··· MATERIAL PROVIDED ···

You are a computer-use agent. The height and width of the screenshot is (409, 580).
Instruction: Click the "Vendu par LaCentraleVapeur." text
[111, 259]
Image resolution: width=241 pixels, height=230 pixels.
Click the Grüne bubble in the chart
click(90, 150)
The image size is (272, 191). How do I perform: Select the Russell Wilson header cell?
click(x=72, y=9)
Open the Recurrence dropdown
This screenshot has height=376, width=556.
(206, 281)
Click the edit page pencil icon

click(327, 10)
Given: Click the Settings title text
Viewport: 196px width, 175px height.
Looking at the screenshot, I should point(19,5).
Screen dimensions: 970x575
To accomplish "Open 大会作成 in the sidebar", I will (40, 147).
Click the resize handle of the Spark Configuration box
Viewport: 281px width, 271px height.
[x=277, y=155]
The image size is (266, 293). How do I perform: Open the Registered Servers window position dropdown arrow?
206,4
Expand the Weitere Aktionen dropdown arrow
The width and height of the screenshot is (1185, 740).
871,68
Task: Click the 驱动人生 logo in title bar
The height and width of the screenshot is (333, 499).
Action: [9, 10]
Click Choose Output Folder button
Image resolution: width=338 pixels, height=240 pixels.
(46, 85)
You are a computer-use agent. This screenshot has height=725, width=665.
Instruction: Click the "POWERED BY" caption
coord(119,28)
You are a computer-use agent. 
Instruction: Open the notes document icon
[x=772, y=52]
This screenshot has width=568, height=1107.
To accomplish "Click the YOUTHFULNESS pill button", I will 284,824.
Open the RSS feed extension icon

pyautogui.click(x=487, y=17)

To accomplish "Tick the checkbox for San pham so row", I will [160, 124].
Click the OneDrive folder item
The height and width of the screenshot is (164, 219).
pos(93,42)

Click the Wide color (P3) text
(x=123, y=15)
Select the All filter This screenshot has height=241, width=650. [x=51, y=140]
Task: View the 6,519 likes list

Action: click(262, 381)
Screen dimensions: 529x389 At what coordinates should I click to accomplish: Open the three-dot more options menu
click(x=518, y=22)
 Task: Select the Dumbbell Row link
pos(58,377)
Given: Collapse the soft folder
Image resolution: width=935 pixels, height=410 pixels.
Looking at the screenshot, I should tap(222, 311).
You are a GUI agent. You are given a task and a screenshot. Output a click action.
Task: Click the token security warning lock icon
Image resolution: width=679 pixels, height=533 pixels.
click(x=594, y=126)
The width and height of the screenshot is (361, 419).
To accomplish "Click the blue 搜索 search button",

···

- WHAT THIS TASK INVOLVES
Everything in the material above is to be copied exactly.

- EXERCISE RESPONSE
You are a computer-use agent. The height and width of the screenshot is (409, 580).
Instruction: Click the "Vendu par LaCentraleVapeur." text
[111, 259]
Image resolution: width=241 pixels, height=230 pixels.
Click the Grüne bubble in the chart
click(90, 150)
The image size is (272, 191). How do I perform: Select the Russell Wilson header cell?
click(x=72, y=9)
Open the Recurrence dropdown
This screenshot has height=376, width=556.
(206, 281)
Click the edit page pencil icon

click(327, 10)
Given: Click the Settings title text
Viewport: 196px width, 175px height.
Looking at the screenshot, I should point(19,5).
Screen dimensions: 970x575
To accomplish "Open 大会作成 in the sidebar", I will (40, 147).
Click the resize handle of the Spark Configuration box
Viewport: 281px width, 271px height.
[x=277, y=155]
The image size is (266, 293). How do I perform: Open the Registered Servers window position dropdown arrow?
206,4
Expand the Weitere Aktionen dropdown arrow
The width and height of the screenshot is (1185, 740).
871,68
Task: Click the 驱动人生 logo in title bar
The height and width of the screenshot is (333, 499).
Action: [9, 10]
Click Choose Output Folder button
Image resolution: width=338 pixels, height=240 pixels.
(46, 85)
You are a computer-use agent. This screenshot has height=725, width=665.
Instruction: Click the "POWERED BY" caption
coord(119,28)
You are a computer-use agent. 
Instruction: Open the notes document icon
[x=772, y=52]
This screenshot has width=568, height=1107.
To accomplish "Click the YOUTHFULNESS pill button", I will 284,824.
Open the RSS feed extension icon

pyautogui.click(x=487, y=17)

To accomplish "Tick the checkbox for San pham so row", I will [160, 124].
Click the OneDrive folder item
The height and width of the screenshot is (164, 219).
pos(93,42)

Click the Wide color (P3) text
(x=123, y=15)
Select the All filter This screenshot has height=241, width=650. [x=51, y=140]
Task: View the 6,519 likes list

Action: click(262, 381)
Screen dimensions: 529x389 At what coordinates should I click to accomplish: Open the three-dot more options menu
click(x=518, y=22)
 Task: Select the Dumbbell Row link
pos(58,377)
Given: Collapse the soft folder
Image resolution: width=935 pixels, height=410 pixels.
Looking at the screenshot, I should tap(222, 311).
You are a GUI agent. You are given a task and a screenshot. Output a click action.
Task: Click the token security warning lock icon
Image resolution: width=679 pixels, height=533 pixels.
click(x=594, y=126)
The width and height of the screenshot is (361, 419).
To accomplish "Click the blue 搜索 search button",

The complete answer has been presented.